Ritratto di Dante   Sandro Botticelli

Avrebbe potuto trascurare il grande Botticelli del suo più grande contemporaneo, il grande poeta, il creatore della lingua letteraria italiana e l’autore della Divina Commedia, Dante Alighieri?

Tuttavia, nonostante il fatto che l’appartenenza di questo ritratto al grande maestro sia in dubbio, supponiamo che seguendo una serie di illustrazioni a “Paradiso” e “Inferno” della citata poesia, l’artista stesso, o con l’aiuto dei suoi studenti, abbia creato l’immagine dell’autore dell’opera immortale.

Ovviamente Botticelli condivideva le opinioni politiche radicali del poeta, che era un attivo sostenitore dell’indipendenza di Firenze.
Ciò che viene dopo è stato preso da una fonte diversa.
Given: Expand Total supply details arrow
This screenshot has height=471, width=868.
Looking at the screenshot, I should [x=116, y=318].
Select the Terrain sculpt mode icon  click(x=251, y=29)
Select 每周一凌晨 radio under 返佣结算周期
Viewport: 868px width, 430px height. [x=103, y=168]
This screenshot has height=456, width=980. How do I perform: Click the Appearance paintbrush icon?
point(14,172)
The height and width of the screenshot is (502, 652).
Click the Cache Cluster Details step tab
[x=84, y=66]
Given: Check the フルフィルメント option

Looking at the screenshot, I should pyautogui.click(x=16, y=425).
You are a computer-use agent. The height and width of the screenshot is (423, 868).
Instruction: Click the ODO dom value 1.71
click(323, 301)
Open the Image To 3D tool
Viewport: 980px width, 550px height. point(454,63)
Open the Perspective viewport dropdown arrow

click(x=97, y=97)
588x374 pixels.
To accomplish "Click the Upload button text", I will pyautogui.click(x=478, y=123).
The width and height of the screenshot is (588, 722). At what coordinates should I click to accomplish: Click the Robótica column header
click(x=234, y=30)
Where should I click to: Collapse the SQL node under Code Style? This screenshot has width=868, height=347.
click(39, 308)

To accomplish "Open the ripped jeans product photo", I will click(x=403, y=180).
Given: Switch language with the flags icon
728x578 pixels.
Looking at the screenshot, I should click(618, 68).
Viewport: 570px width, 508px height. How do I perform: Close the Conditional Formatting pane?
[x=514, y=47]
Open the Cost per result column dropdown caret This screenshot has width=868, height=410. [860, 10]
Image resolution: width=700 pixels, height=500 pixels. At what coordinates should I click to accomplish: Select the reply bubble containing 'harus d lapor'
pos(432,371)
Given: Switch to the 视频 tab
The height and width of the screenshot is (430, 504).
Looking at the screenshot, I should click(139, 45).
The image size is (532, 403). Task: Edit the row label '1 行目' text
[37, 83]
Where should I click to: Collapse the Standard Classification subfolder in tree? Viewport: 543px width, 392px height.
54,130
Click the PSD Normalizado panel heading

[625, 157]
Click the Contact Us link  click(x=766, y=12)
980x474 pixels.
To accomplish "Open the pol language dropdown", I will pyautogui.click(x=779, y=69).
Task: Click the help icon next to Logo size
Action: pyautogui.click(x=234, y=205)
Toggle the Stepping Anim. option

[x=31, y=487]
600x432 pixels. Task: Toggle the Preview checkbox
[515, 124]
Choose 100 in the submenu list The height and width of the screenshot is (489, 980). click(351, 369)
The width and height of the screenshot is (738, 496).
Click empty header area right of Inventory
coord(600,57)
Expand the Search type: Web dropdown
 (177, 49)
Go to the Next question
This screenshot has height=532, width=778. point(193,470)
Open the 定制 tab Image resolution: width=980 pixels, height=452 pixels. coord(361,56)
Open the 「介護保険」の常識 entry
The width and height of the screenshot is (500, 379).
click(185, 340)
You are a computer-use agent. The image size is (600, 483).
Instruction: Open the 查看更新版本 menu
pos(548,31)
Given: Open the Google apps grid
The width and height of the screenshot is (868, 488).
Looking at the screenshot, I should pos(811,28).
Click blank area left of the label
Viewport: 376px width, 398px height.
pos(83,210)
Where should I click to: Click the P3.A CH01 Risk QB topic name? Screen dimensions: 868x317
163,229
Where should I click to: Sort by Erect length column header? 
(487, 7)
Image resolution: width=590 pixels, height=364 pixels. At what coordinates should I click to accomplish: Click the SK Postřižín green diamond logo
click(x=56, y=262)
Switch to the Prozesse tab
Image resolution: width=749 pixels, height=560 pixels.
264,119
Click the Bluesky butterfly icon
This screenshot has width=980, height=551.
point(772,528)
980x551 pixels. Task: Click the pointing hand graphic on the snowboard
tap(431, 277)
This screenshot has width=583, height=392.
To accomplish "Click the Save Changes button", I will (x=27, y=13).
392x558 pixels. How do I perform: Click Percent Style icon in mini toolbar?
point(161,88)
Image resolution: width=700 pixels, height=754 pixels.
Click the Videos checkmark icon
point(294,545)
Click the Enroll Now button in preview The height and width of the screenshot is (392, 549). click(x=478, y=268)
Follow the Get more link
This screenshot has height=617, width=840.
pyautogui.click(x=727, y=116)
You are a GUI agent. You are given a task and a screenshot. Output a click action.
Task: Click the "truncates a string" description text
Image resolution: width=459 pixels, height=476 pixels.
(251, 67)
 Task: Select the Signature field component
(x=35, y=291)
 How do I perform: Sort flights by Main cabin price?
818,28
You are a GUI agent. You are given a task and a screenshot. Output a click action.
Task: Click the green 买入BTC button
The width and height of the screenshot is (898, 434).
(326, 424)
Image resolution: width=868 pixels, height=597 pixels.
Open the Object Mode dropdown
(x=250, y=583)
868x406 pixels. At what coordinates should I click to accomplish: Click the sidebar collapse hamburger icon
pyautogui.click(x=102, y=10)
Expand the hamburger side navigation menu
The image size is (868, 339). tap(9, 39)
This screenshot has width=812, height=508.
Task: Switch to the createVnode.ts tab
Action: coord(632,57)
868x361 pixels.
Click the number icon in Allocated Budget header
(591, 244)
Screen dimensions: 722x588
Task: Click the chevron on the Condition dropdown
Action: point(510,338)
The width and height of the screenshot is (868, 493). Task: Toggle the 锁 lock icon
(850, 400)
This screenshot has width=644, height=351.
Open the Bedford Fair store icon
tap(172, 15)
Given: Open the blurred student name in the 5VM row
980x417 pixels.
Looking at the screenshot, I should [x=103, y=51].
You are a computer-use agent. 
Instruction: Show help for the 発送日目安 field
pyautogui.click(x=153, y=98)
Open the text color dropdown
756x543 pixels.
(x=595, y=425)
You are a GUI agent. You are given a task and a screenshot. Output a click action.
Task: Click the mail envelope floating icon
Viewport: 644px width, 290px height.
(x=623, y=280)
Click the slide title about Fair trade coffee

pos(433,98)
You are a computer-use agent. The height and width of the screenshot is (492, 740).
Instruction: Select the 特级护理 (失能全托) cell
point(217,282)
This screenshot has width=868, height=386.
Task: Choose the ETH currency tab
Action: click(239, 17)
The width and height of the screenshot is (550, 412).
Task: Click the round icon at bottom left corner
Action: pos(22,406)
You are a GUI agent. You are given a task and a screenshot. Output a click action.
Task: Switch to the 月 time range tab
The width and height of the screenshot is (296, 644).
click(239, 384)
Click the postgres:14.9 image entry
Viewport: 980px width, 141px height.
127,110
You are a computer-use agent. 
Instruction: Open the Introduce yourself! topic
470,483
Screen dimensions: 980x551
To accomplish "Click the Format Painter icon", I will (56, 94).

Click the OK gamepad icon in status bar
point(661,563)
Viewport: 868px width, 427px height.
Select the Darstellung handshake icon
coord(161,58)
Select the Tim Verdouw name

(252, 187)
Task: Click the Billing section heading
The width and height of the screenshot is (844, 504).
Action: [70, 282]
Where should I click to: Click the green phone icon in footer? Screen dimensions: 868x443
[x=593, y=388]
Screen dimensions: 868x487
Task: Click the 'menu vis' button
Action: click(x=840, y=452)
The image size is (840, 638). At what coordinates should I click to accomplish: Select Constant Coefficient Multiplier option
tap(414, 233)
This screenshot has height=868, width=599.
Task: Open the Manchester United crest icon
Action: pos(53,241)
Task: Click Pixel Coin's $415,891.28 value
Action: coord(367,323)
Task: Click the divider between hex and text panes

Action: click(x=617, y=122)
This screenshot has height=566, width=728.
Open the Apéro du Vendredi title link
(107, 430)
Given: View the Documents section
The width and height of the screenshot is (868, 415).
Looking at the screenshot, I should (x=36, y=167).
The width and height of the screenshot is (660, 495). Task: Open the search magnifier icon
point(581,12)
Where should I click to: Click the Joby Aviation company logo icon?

Il poeta trascorse molti lunghi anni in esilio a causa della guerra interna che aveva tormentato la sua città natale alla fine del XIII secolo.

Il volto raffigurato nel ritratto trasuda calma, forte volontà e fiducia in se stessi. Davanti a noi c’è una persona straordinaria, indipendente. Abiti rosso brillante ma modesti, che ricordano le vesti sacerdotali, parlano di aspirazioni spirituali, una corona di alloro – di vittorie letterarie, un profilo di inversione a U fa apparire il ritratto come un’immagine su un ordine o una moneta.

Solo il bordo di un berretto bianco abbagliante che sporge da sotto un berretto rosso sulla testa di Dante con nastri scatenati parla allegoricamente della purezza e della sincerità dei pensieri rappresentati e delle caratteristiche della sua autoironia.